Where Are You Safe from Workplace Monitoring?
Where Colorado employment law stands on Big Brother and privacy
By Jessica Glynn | Last updated on July 20, 2022If you’re reading this at work, you might want to sit down. Or at least look over your shoulder.
“The law is extraordinarily unfavorable as it relates to employee privacy and monitoring practices,” says attorney Qusair Mohamedbhai, who represents employees in discrimination and civil rights litigation at Rathod Mohamedbhai. “Anytime personal information is entered through an employee’s computer, employers have been successful at lawfully intercepting and obtaining that information. As a best practice for employees, it should be understood that there is virtually no workplace privacy.”

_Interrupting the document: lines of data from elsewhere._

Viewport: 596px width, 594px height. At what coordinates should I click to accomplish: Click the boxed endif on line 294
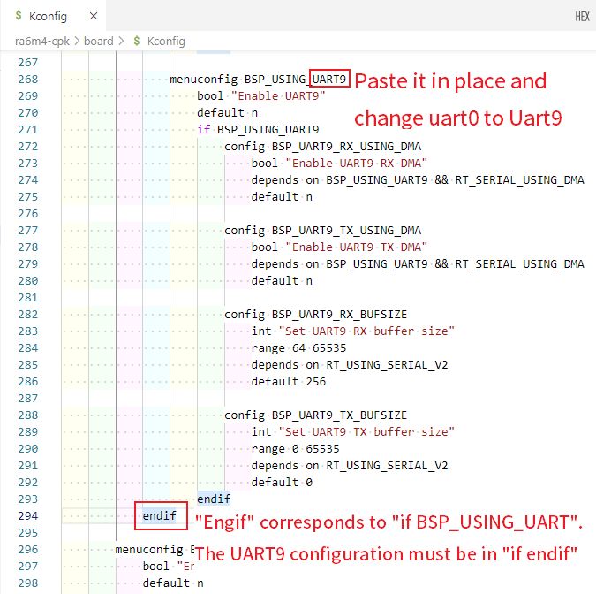tap(160, 516)
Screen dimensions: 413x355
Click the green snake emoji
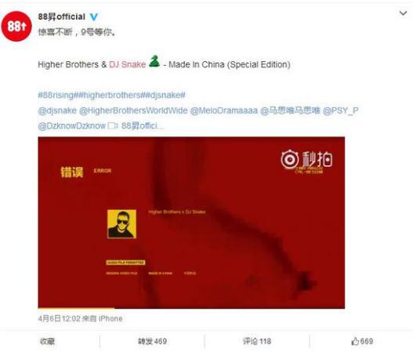click(x=154, y=61)
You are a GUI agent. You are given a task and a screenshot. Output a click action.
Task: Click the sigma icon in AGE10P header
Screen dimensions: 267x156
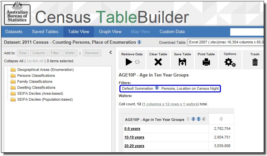pos(198,119)
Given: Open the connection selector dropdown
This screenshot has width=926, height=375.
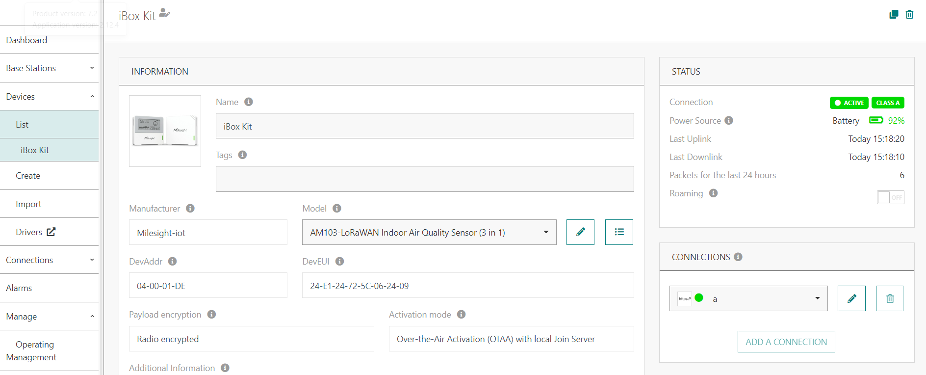Looking at the screenshot, I should [x=748, y=298].
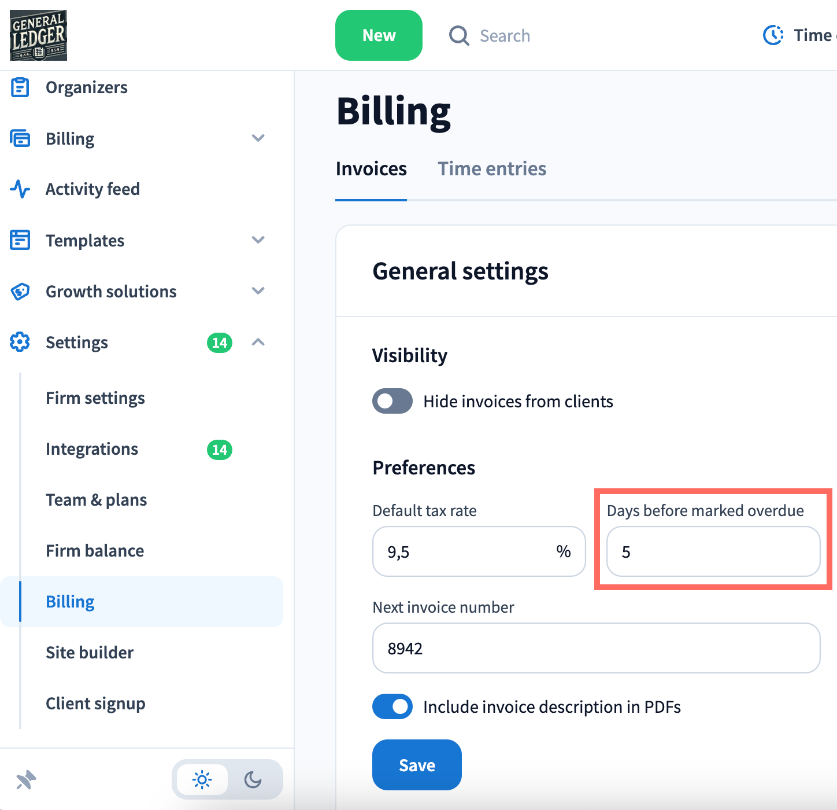Expand the Templates section chevron

[258, 240]
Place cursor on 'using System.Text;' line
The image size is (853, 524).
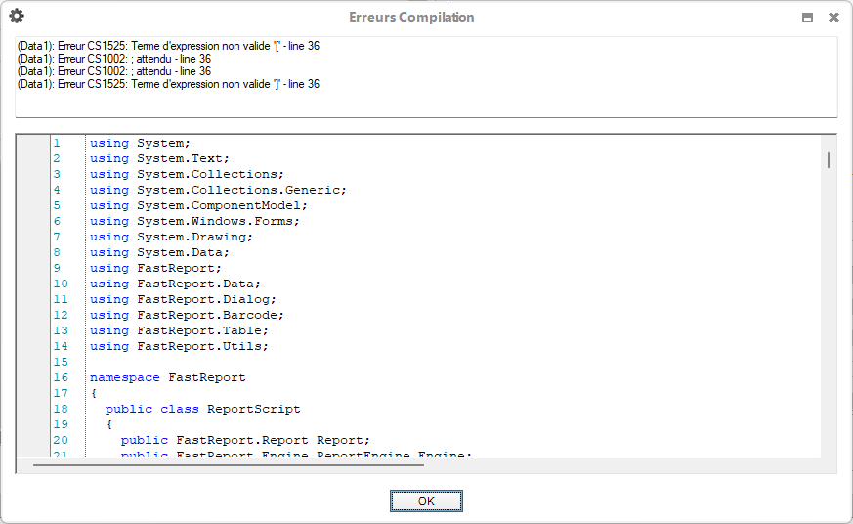tap(159, 158)
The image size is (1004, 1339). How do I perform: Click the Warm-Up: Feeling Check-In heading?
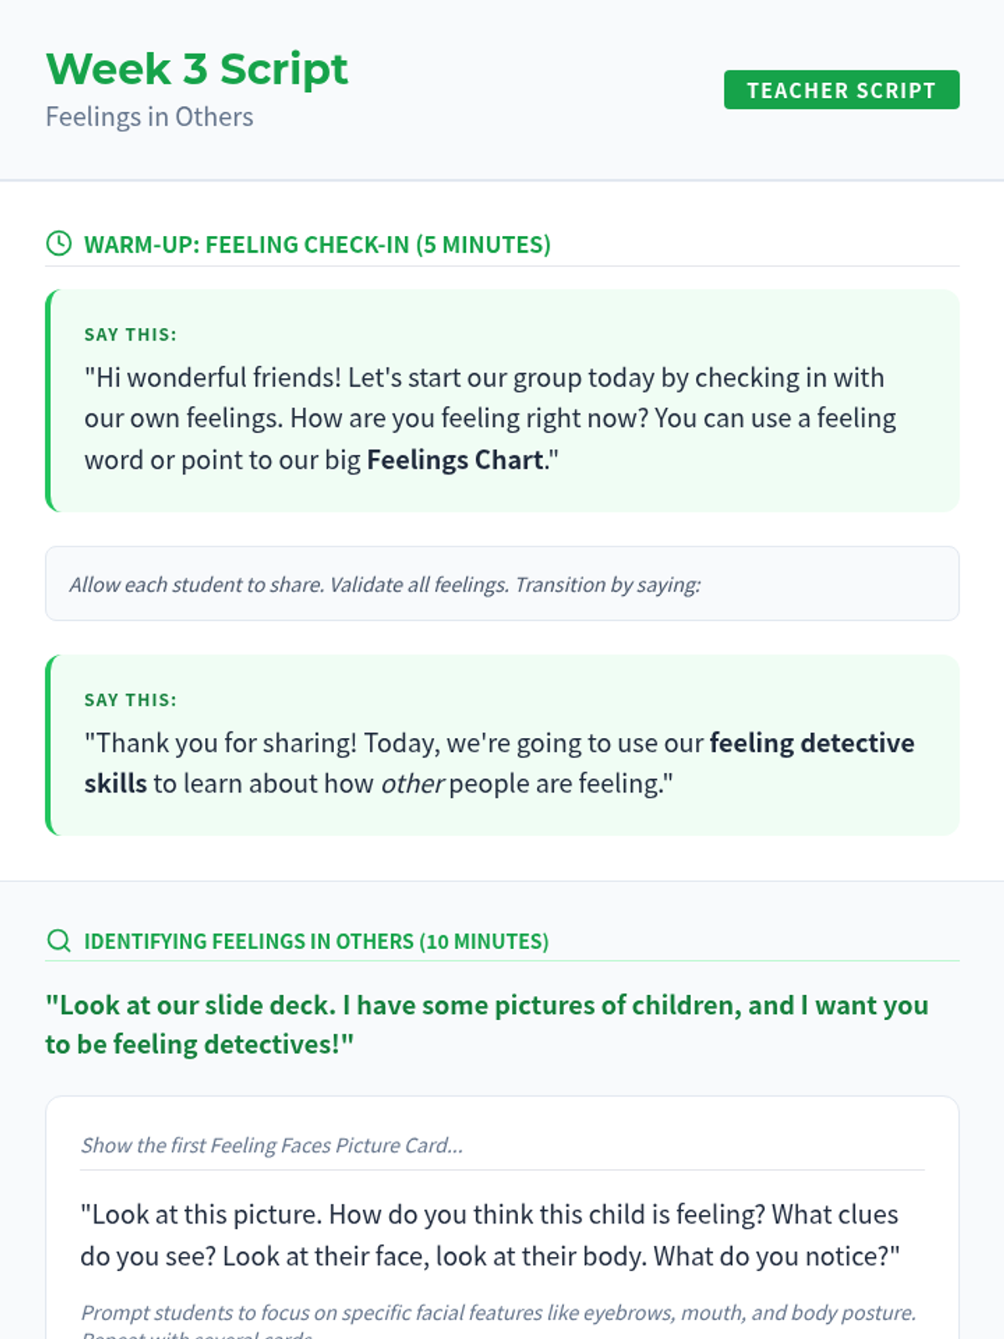317,244
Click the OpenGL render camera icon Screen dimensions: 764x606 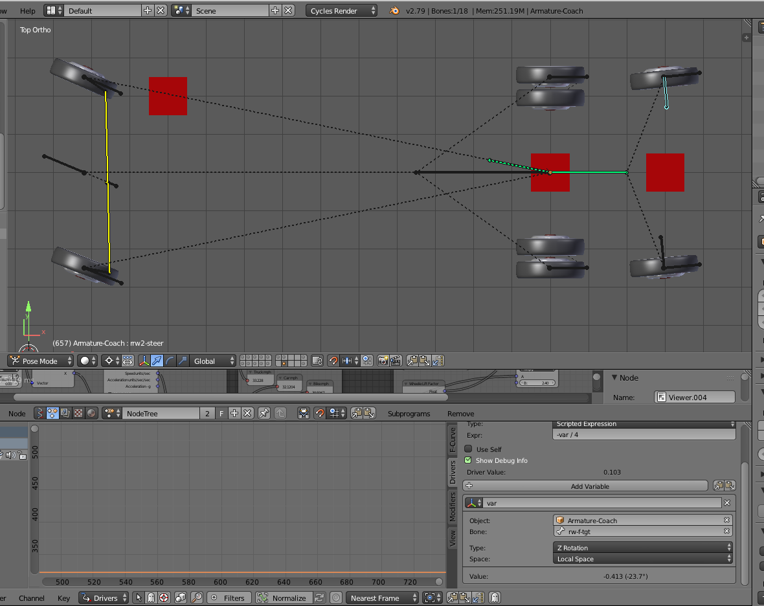pos(383,361)
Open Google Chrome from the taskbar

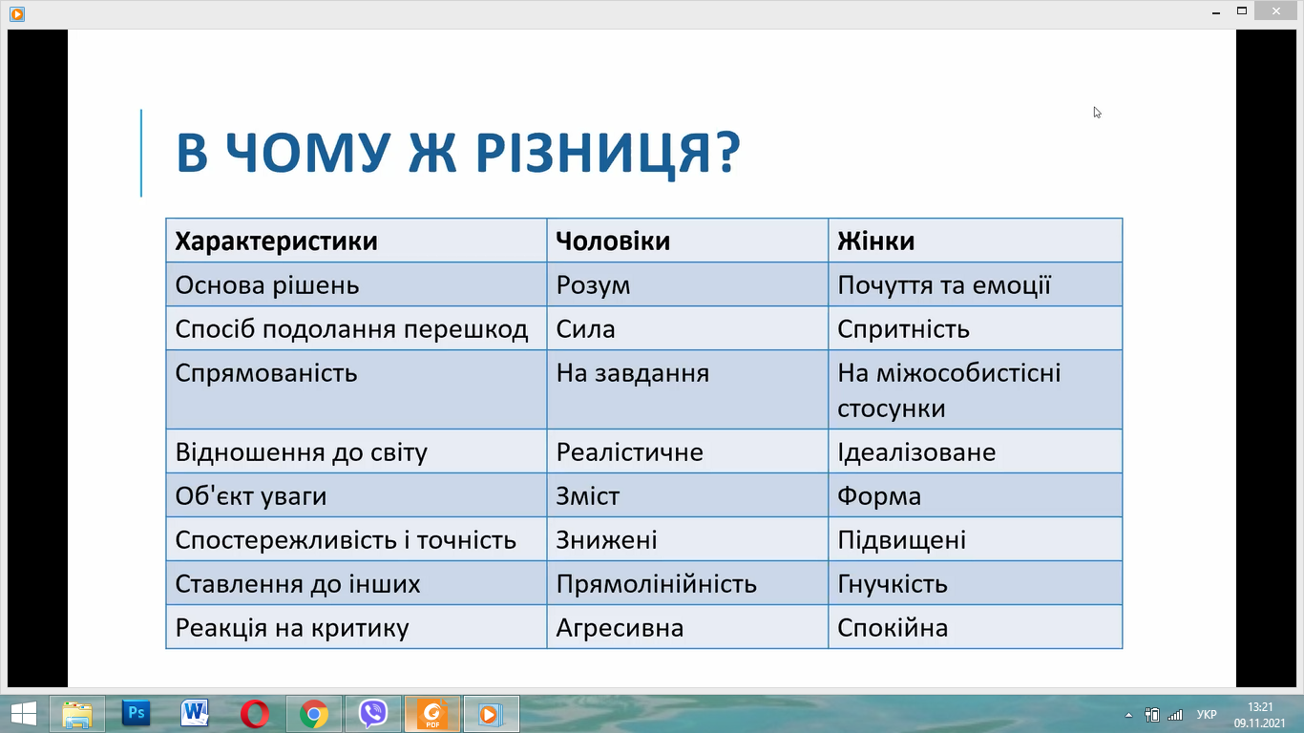[314, 714]
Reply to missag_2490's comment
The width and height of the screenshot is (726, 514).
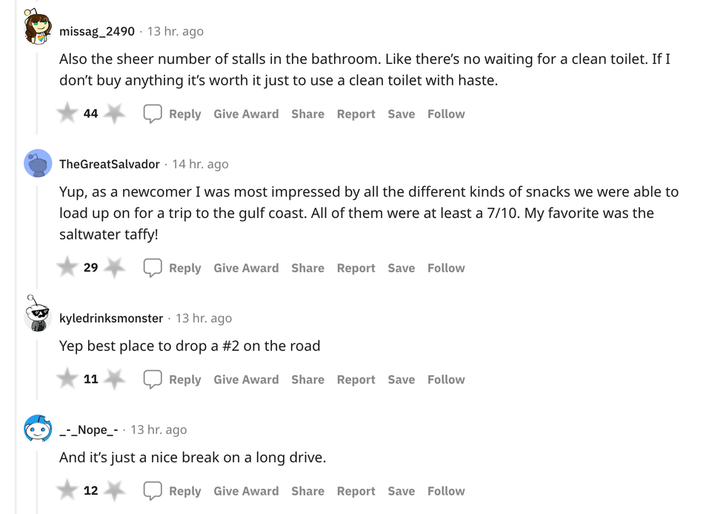(x=173, y=113)
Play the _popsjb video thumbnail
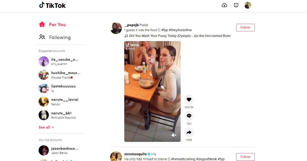Screen dimensions: 307x161 click(152, 91)
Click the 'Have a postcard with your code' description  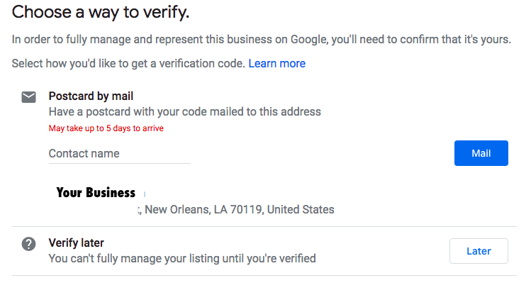click(184, 111)
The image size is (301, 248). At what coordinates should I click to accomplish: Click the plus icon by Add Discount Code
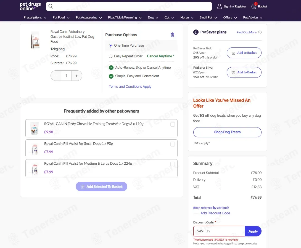pos(196,213)
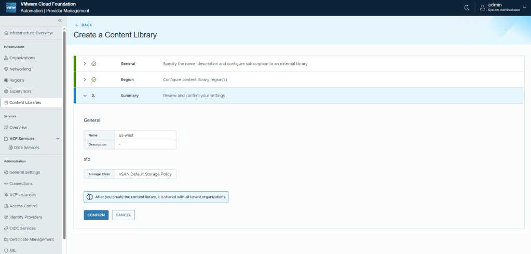Collapse the VCF Services group
Screen dimensions: 531x254
58,139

Computer monitoring is allowed to view employees’ email, online activity and install monitoring software (sometimes to the point of capturing keystrokes to monitor employee productivity), as well as their personal devices (if sponsored or reimbursed by the employer). They can use GPS tracking to monitor company cars (or even personal vehicles used for company business).
“Generally speaking, with permission, you can [monitor employees]—particularly if it’s for a legitimate business reason,” says John Husband at Holland & Hart, who counsels businesses on employment matters and legal issues. “But if it’s not for a business purpose or during work hours, the employer can’t monitor. It’s personal.”
Want to talk all this over with your attorney? You might not want to do it on a company computer. “Courts have even ruled that an employee writing to their attorney over company email is potentially a limited or complete waiver of the attorney privilege,” Mohamedbhai says. He advises anyone attempting to communicate with an attorney to do so on their own time with their own device. “Don’t even use the company Wi-Fi. It’s gotten to that point.”
So is there any place at work where you’re safe from prying eyes?
“There is still the common-law reasonable expectation of privacy—like use video surveillance to watch your employees take showers in locker rooms,” Husband says. “Or if you give them a desk that has a lock on it, you can’t rip the lock off and see what’s in there.” Then he pauses. “Now—as an employer, though—let’s say you suspected an employee was selling drugs. Then you could ask them to unlock the desk. Likewise, if you have the company car and [your employer] suspects you have engaged in illegal activities, they can ask to see the trunk, and if you refused you could be fired.”
And if you’re on social media, you’d better monitor yourself. Husband says employers can take action against employees who complain about their bosses or their companies’ products on Facebook or Twitter. A sugar-coated Instagram profile can be equally problematic. In termination cases, Mohamedbhai says, “employers will access, or discover in litigation, social media to argue that an employee is happy—and not emotionally distressed. Unfortunately, this strategy can be effective. Juries tend to hold people to what they write on social media. My advice to my clients is that social media should always be set to the highest possible privacy setting, and sparingly used if there is the potential of litigation. Employees should expect that everything they write on social media can and will be used against them.”
Medical information, says employment law and civil rights attorney Diane King at King & Greisen, is one of the areas in which employees have the most employee rights. She says employers do have the right to know, for example, the basis of an employee’s request to take medical leave, but they are required to keep that information confidential.
She also points to the federal Genetic Information Nondiscrimination Act of 2008, federal law limits disclosure of genetic information and prevents employers from using any such information in making employment decisions. “They can’t draw your blood and find out that in 10 years you’re going to have a tendency toward any kind of illness,” King says.
Where are the gray areas? “There is a raging issue in employment law with regards to how much information an employer can get with regard to your credit status and how they can use it, and that’s a very murky area these days,” King says. The nearly five-year-old Colorado Employment Opportunity Act, state law prevents employers from requesting or using credit histories in employment decisions, but the rule does not apply if the credit information is considered “substantially related” to the job.